#### TASK REQUIREMENTS
Work out the count of lines in the listing below that include "arrow". Give that count alone.

===

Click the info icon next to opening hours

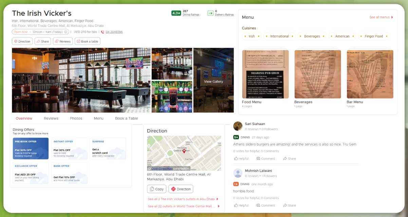66,32
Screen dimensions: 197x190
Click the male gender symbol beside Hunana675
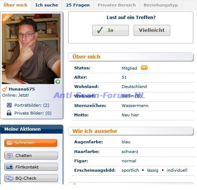click(5, 89)
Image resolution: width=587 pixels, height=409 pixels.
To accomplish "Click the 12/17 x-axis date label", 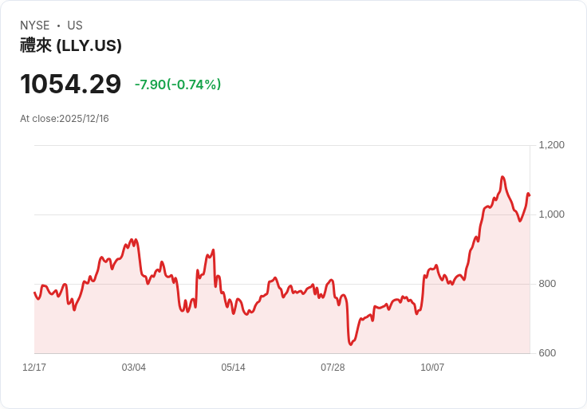I will point(34,367).
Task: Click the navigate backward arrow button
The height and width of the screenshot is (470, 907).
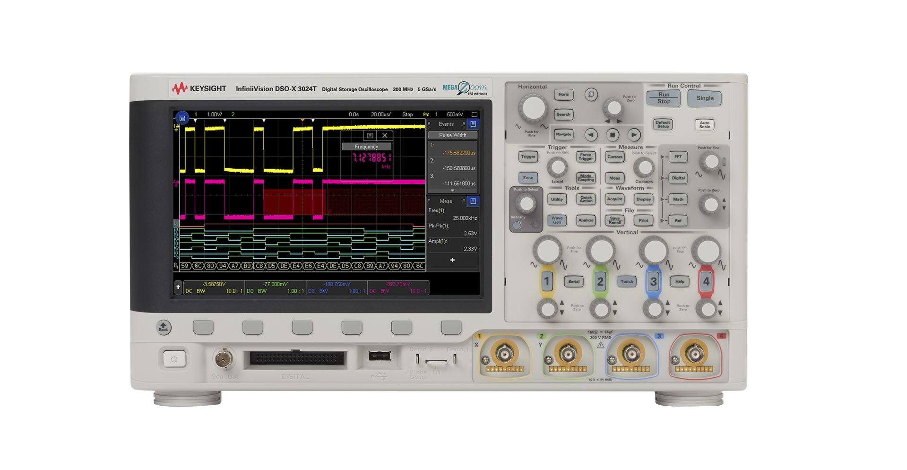Action: click(x=591, y=135)
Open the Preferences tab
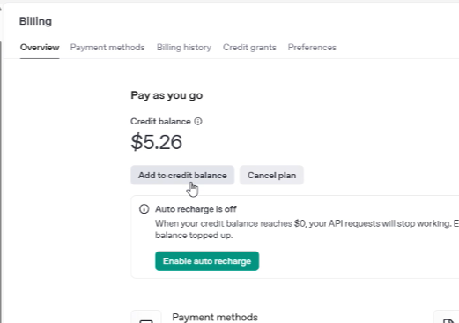The image size is (459, 323). point(312,48)
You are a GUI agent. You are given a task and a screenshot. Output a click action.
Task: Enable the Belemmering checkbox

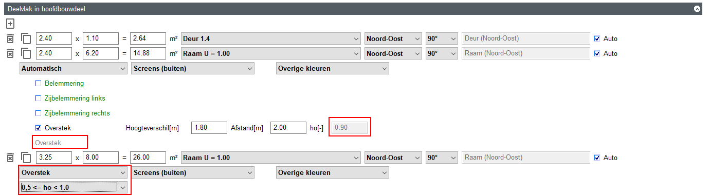click(x=38, y=83)
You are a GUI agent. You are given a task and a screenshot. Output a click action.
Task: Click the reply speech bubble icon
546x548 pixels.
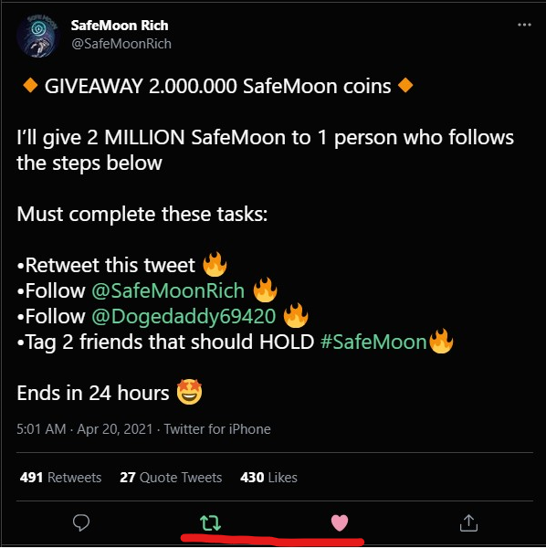[x=81, y=522]
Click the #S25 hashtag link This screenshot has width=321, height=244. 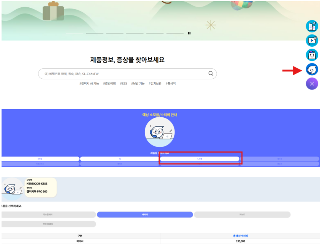(123, 83)
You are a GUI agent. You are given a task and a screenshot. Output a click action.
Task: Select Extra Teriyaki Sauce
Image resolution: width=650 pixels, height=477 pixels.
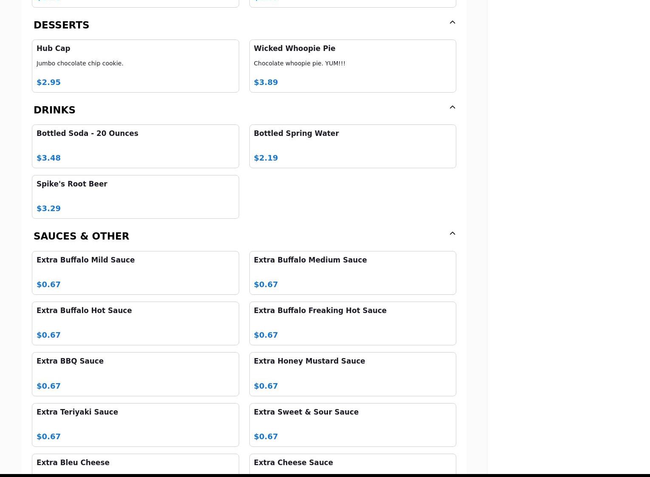coord(135,425)
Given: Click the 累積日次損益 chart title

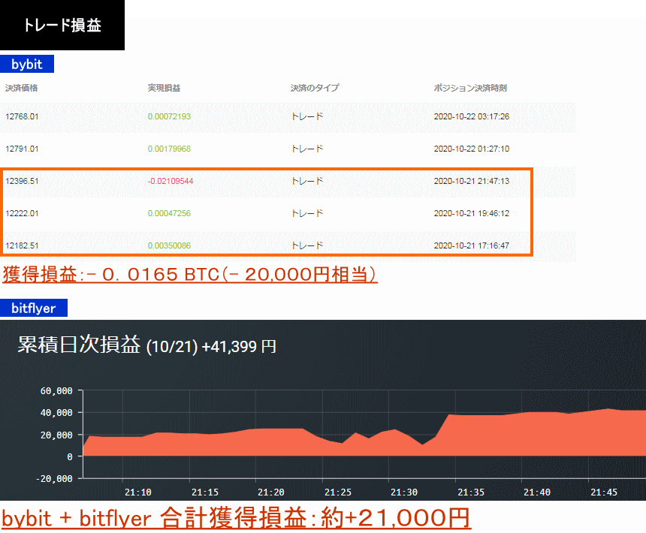Looking at the screenshot, I should click(146, 345).
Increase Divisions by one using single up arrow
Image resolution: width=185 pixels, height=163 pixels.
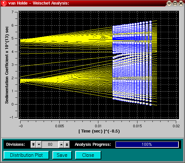pyautogui.click(x=61, y=144)
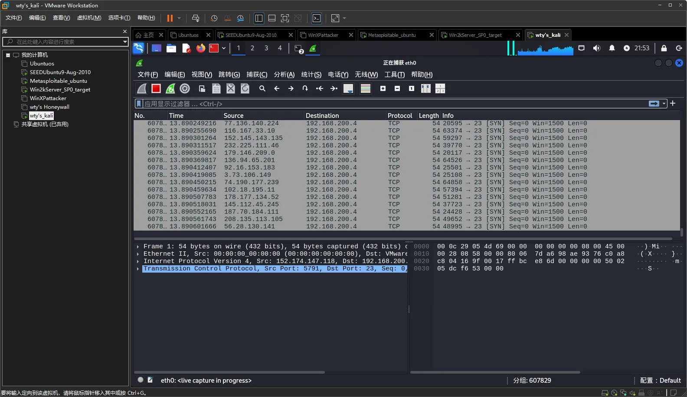Restart the current capture in Wireshark
Screen dimensions: 687x397
click(170, 88)
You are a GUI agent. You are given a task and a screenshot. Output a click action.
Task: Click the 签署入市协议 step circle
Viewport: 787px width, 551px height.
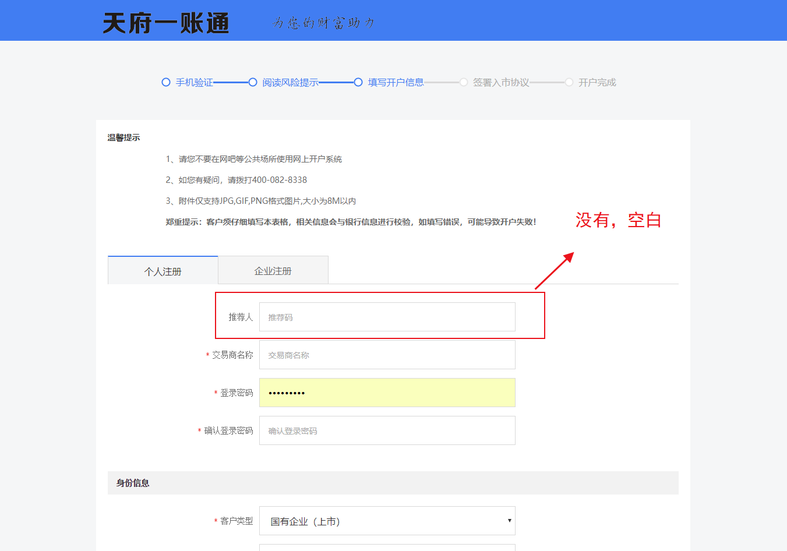point(464,82)
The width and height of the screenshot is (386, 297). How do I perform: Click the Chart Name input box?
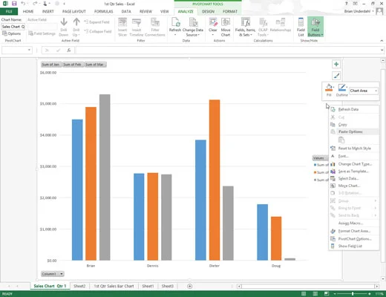[13, 27]
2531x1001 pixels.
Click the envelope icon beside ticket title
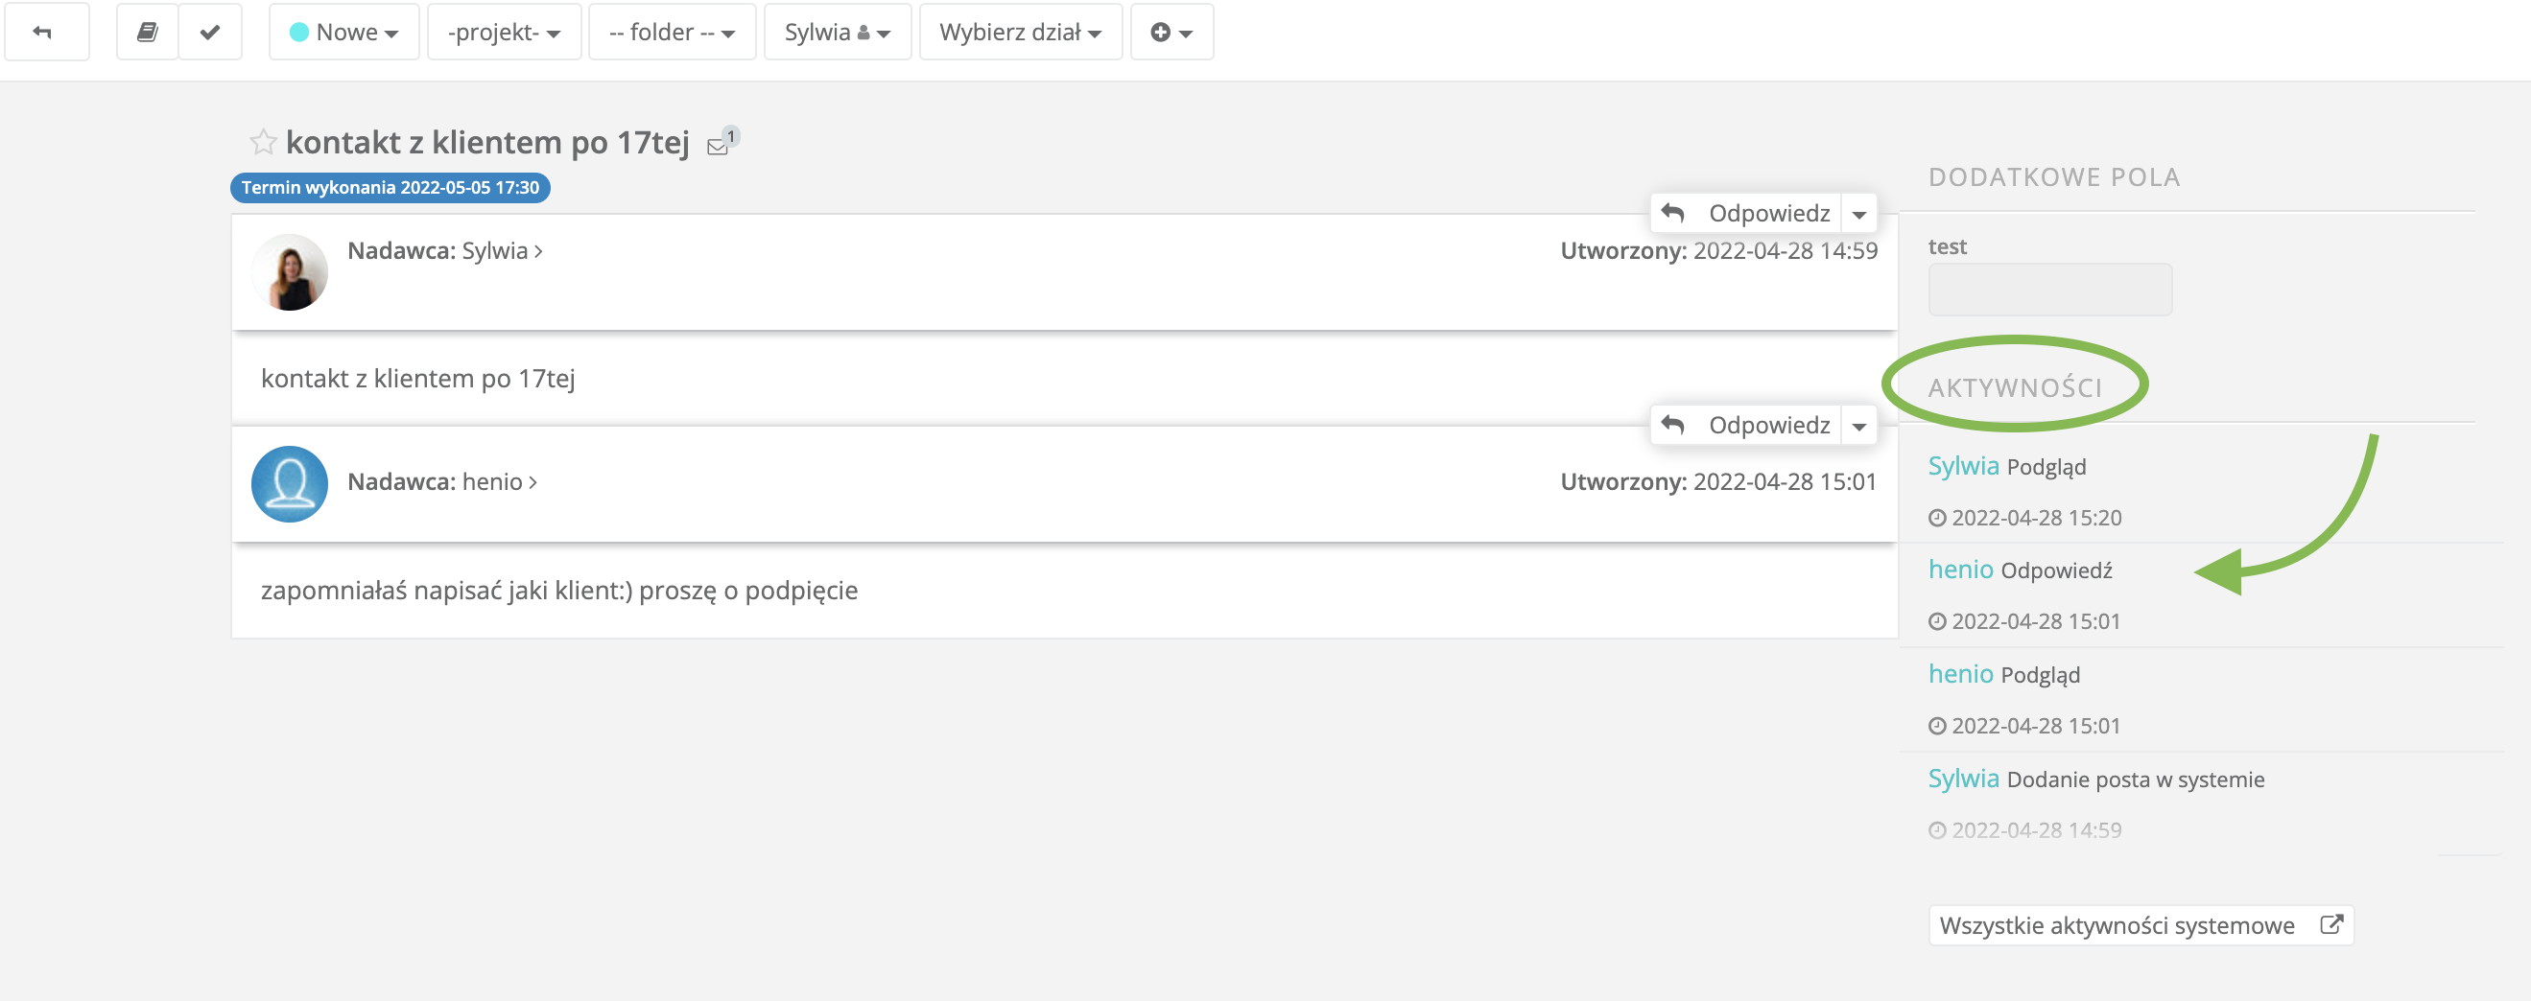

===

#### EXPECTED ANSWER
2